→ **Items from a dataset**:
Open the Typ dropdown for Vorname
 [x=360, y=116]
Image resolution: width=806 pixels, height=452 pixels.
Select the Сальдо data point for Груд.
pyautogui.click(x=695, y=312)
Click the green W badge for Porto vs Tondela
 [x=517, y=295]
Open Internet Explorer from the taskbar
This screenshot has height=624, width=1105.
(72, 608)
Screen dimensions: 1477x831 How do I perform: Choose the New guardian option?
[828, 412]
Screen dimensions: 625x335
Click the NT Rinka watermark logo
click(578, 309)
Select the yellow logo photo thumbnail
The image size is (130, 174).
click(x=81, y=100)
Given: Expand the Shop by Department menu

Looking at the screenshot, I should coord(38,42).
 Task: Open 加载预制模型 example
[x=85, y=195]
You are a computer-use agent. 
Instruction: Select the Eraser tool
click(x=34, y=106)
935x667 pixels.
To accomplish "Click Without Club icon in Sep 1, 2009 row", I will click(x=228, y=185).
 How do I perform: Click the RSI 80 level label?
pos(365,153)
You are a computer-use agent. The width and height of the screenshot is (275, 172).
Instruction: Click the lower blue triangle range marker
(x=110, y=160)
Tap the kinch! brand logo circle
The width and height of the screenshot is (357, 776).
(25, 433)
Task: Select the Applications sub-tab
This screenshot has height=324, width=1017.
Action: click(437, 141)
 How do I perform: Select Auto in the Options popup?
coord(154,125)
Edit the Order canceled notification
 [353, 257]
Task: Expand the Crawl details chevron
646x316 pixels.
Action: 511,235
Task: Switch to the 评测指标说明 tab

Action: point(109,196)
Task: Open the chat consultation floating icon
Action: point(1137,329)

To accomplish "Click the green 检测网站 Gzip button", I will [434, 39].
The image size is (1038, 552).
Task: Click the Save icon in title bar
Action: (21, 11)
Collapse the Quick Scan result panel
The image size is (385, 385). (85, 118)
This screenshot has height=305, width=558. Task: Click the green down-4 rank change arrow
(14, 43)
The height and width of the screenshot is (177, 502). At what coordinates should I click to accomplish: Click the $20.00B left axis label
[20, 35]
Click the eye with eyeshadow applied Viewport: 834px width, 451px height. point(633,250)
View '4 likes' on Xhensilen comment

→ **Directions for this task**:
All that is wanted is the lines from the one containing "Instruction: Select the Eraser tool" through the last line of the records, restated word for word.

→ **Exercise answer**:
Instruction: Select the Eraser tool
click(x=34, y=106)
935x667 pixels.
To accomplish "Click Without Club icon in Sep 1, 2009 row", I will click(x=228, y=185).
 How do I perform: Click the RSI 80 level label?
pos(365,153)
You are a computer-use agent. The width and height of the screenshot is (275, 172).
Instruction: Click the lower blue triangle range marker
(x=110, y=160)
Tap the kinch! brand logo circle
The width and height of the screenshot is (357, 776).
(25, 433)
Task: Select the Applications sub-tab
This screenshot has height=324, width=1017.
Action: click(437, 141)
 How do I perform: Select Auto in the Options popup?
coord(154,125)
Edit the Order canceled notification
 [353, 257]
Task: Expand the Crawl details chevron
646x316 pixels.
Action: 511,235
Task: Switch to the 评测指标说明 tab

Action: point(109,196)
Task: Open the chat consultation floating icon
Action: point(1137,329)

To accomplish "Click the green 检测网站 Gzip button", I will [434, 39].
The image size is (1038, 552).
Task: Click the Save icon in title bar
Action: (21, 11)
Collapse the Quick Scan result panel
The image size is (385, 385). (85, 118)
This screenshot has height=305, width=558. Task: Click the green down-4 rank change arrow
(14, 43)
The height and width of the screenshot is (177, 502). At what coordinates should I click to accomplish: Click the $20.00B left axis label
[20, 35]
Click the eye with eyeshadow applied Viewport: 834px width, 451px height. point(633,250)
View '4 likes' on Xhensilen comment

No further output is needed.